> Document segment
-- start --

In order to maintain balance under external forces produced by the opponent, high core muscle activation is necessary. It is often difficult to target core muscles effectively with traditional stationary exercises, so additional or specially designed sport-specific exercises are welcome. In the last decade, unstable training has frequently been used in training because it is believed that unstable environments create an increased level of muscle activation [9,10,11]. Moderate instability typically occurs in strength training scenarios involving free-weight lifts performed on stable surfaces, which challenge balance and control to a manageable extent without significantly reducing force output. Greater instability levels are introduced when strength training is conducted on unstable surfaces, as these conditions amplify center of pressure excursions and movement unpredictability [11]. It has been suggested that even moderate instability can produce optimal results not only by allowing sufficient stress on the body while aligning with recommendations for low- to moderate-intensity resistance training for children and adolescents [10,11,12] but also with injury prevention and rehabilitation programs [11,12].

-- end --

> Entries shown

-- start --

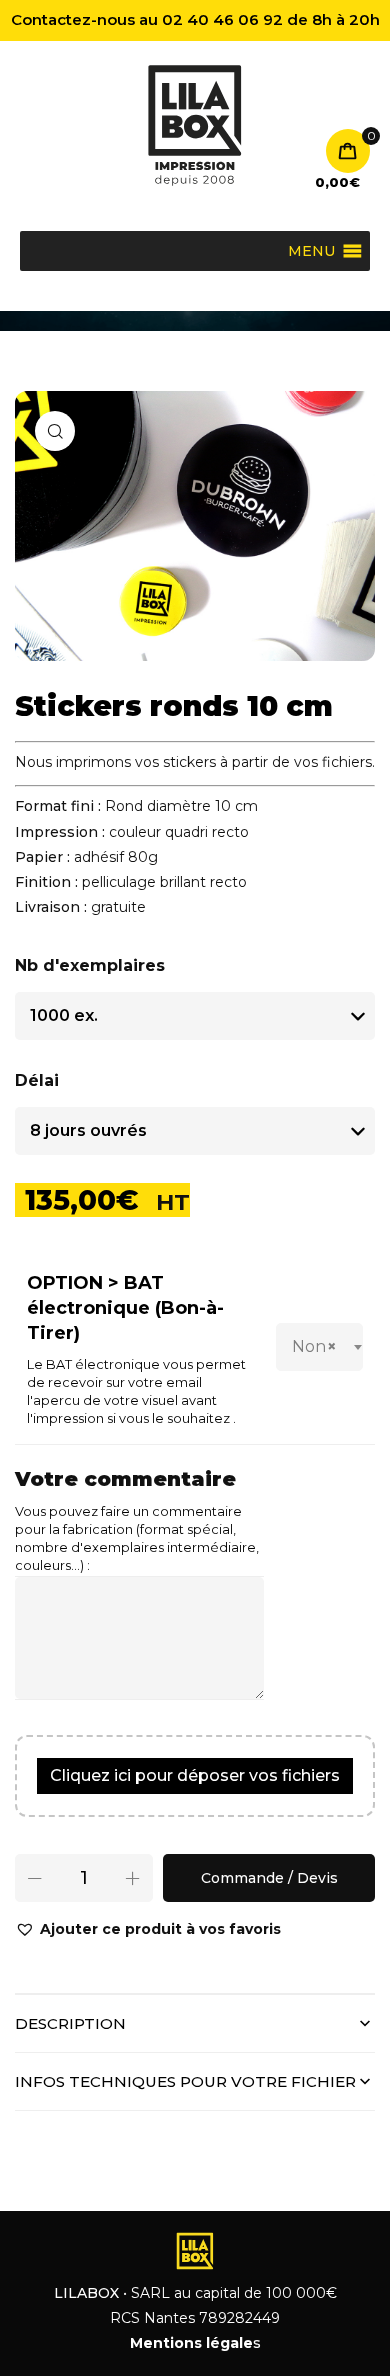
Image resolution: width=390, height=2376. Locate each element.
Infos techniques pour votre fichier (185, 2081)
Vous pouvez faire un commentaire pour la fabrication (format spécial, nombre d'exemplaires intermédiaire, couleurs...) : (137, 1538)
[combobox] (319, 1347)
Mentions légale (191, 2343)
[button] (148, 1929)
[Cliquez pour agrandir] (55, 431)
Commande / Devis (269, 1878)
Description (70, 2023)
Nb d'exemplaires (90, 965)
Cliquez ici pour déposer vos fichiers (195, 1775)
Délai (37, 1080)
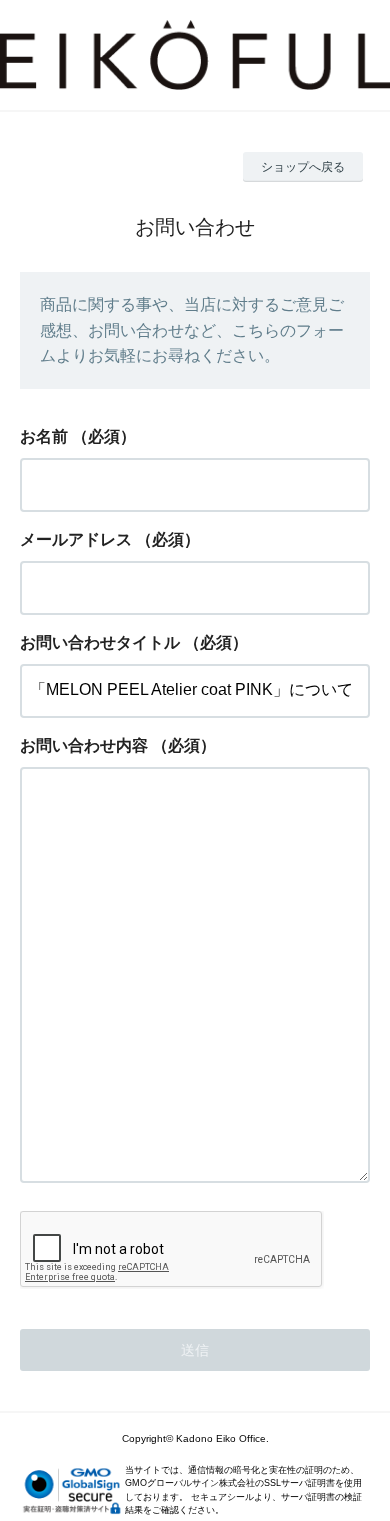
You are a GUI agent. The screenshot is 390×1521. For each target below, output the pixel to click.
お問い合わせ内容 (84, 745)
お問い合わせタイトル (100, 642)
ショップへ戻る (303, 167)
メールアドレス (76, 539)
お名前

-- end --

Reproduce the passage above on core muscle activation and unstable training word for word, in full.

In order to maintain balance under external forces produced by the opponent, high core muscle activation is necessary. It is often difficult to target core muscles effectively with traditional stationary exercises, so additional or specially designed sport-specific exercises are welcome. In the last decade, unstable training has frequently been used in training because it is believed that unstable environments create an increased level of muscle activation [9,10,11]. Moderate instability typically occurs in strength training scenarios involving free-weight lifts performed on stable surfaces, which challenge balance and control to a manageable extent without significantly reducing force output. Greater instability levels are introduced when strength training is conducted on unstable surfaces, as these conditions amplify center of pressure excursions and movement unpredictability [11]. It has been suggested that even moderate instability can produce optimal results not only by allowing sufficient stress on the body while aligning with recommendations for low- to moderate-intensity resistance training for children and adolescents [10,11,12] but also with injury prevention and rehabilitation programs [11,12].